# Running a Refinement

In order to refine potential parameters the following is required:

- A `Universe` which contains one or more atoms. ([Building a Universe](building-a-universe.ipynb))
- A `Simulation` which runs using the `Universe`. ([Running a Simulation](running-a-simulation.ipynb))
- One or more `Parameters` to refine. ([Selecting fitting Parameters](selecting-fitting-parameters.ipynb))
- One or more experimental datasets.

For more information on how to produce the first three of these, please see the tutorials in the brackets.

## Experimental datasets

Whether or not an experimental dataset can be refined against depends on:

- if the relevant experimental `Observable` (e.g. dynamic structure factor, S(Q,w)) has been implemented.
- if a `Reader` for the specific file format of the data has been implemented (e.g. LAMP output file format).

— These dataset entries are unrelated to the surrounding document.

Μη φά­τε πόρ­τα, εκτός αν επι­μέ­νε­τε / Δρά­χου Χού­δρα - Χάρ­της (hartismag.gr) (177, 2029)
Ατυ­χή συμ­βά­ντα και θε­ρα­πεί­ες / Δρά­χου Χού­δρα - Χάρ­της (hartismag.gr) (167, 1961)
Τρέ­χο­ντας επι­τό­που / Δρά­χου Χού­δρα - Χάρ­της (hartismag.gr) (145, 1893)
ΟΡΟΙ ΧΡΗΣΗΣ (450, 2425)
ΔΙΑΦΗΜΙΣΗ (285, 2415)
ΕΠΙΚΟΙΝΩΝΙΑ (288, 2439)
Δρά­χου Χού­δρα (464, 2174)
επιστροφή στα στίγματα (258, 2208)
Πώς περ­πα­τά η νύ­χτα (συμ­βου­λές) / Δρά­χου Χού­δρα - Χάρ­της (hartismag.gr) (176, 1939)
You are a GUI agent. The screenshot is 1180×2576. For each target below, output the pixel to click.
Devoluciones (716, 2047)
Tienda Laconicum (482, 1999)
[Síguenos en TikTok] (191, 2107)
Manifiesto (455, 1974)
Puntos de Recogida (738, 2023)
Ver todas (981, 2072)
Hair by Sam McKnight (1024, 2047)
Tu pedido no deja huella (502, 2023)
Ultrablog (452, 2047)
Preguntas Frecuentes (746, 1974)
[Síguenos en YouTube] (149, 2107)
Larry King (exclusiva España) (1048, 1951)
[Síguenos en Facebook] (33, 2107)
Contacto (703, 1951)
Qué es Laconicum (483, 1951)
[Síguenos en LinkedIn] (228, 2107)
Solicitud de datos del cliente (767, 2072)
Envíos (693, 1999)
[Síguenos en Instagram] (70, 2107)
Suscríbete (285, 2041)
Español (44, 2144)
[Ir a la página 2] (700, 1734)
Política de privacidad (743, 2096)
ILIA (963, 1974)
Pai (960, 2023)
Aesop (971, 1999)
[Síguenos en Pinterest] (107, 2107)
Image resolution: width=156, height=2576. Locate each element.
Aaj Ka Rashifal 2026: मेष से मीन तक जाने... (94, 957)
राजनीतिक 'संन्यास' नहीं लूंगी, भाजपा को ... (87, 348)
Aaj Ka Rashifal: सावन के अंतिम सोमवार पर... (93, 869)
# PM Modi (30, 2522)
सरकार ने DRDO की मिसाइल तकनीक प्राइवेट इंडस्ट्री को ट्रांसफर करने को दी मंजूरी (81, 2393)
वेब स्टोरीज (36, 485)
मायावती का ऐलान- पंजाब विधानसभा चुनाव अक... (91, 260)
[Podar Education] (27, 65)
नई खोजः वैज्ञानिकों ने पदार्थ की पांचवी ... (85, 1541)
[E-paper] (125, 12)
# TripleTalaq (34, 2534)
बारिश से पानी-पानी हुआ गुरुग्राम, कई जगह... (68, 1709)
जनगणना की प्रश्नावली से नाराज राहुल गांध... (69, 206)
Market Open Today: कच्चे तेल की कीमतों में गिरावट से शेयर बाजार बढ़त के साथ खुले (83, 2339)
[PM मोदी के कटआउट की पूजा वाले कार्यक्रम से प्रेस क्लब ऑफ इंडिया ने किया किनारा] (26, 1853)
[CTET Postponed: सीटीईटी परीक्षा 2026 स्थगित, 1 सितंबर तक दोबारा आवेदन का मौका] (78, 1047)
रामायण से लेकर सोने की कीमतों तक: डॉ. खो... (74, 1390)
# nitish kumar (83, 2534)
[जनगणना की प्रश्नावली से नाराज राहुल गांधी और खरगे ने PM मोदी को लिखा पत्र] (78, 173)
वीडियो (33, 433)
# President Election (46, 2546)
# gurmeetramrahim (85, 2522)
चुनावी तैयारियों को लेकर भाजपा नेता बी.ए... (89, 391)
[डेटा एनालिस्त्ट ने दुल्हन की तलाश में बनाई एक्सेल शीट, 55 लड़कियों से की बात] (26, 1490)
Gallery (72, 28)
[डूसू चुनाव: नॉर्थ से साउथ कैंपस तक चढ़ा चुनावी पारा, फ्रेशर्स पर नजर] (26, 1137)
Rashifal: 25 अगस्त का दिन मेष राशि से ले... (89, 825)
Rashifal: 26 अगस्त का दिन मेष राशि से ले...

If both of these exist, an experimental experimental dataset can be used.  If only the former has been implemented, then it would be necessary to add a subclass of the `ObservableReader` class to use the experimental dataset; more information about how to do is included within the `ObservableReader` documentation.

Each experimental dataset must be specified by a dictionary containing the following:

- file_name : A string with the file name of the experimental data
- type : A string specifying the type of `Observable` which describes the data (e.g. SQw if the data is the dynamic structure factor, PDF if the data is the pair distribution function).
- reader : A string specifying the name of the `ObservableReader` which will be used to read the file.
- weight : A float which determines the relative importance weighting of this dataset to other datasets.

In [2]:
QENS = {'file_name':'data/263K05Awat_LAMP',
        'type':'SQw',
        'reader':'LAMPSQw',
        'weight':1.}

The specific manner in which the `weight` applies to calculating the Figure of Merit (FoM) depends on the particular FoM which is used for the refinement. By default this an error normalized least squares difference (`StandardFoMCalculator`):

$FoM = \sum_{i} w_{i} \frac{F_{i}^{exp} - F_{i}^{sim}}{\sigma_{i}^{exp}}$

The `exp_datasets` parameter which is passed to `Control` is a list of all dataset dictionaries.  In this instance there is only a single experimental dataset:

In [3]:
exp_datasets = [QENS]

If another dataset were to be included, for example the pair distribution function, this would require its own dictionary:

In [4]:
n_diffraction = {'file_name':'data/water_PDF',
                 'type':'PDF',
                 'reader':'ASCII',
                 'weight':0.5}
two_exp_datasets = [QENS, n_diffraction]

## Controlling the refinement

Continuing from the [Running a Simulation](running-a-simulation.ipynb) tutorial, using a `Universe` filled with SPCE water molecules.  As this minimizes and equilibrates a small simulation, it may take ~90s to execute.

In [None]:
%%capture
# Run Running a Simulation notebook and hide output
%run "running-a-simulation.ipynb"

The `Control` object sets up and runs the refinement (using `Control.refine`).  It uses the experimental datasets to refine the fitting `Parameters` for the specified `Simulation`:

In [None]:
# Assuming a Universe called universe and a Simulation called simulation have been created
from MDMC.control.control import Control

universe = simulation.universe
fit_params = universe.parameters

control = Control(simulation=simulation,
                  exp_datasets=exp_datasets,
                  fit_params=fit_params,
                  MC_norm=1,
                  minimizer_type="MMC",
                  MD_steps=208000,
                  t_resolution=114.)

To refine the specified `fit_params`, pass the number of refinement steps to `Control.refine`.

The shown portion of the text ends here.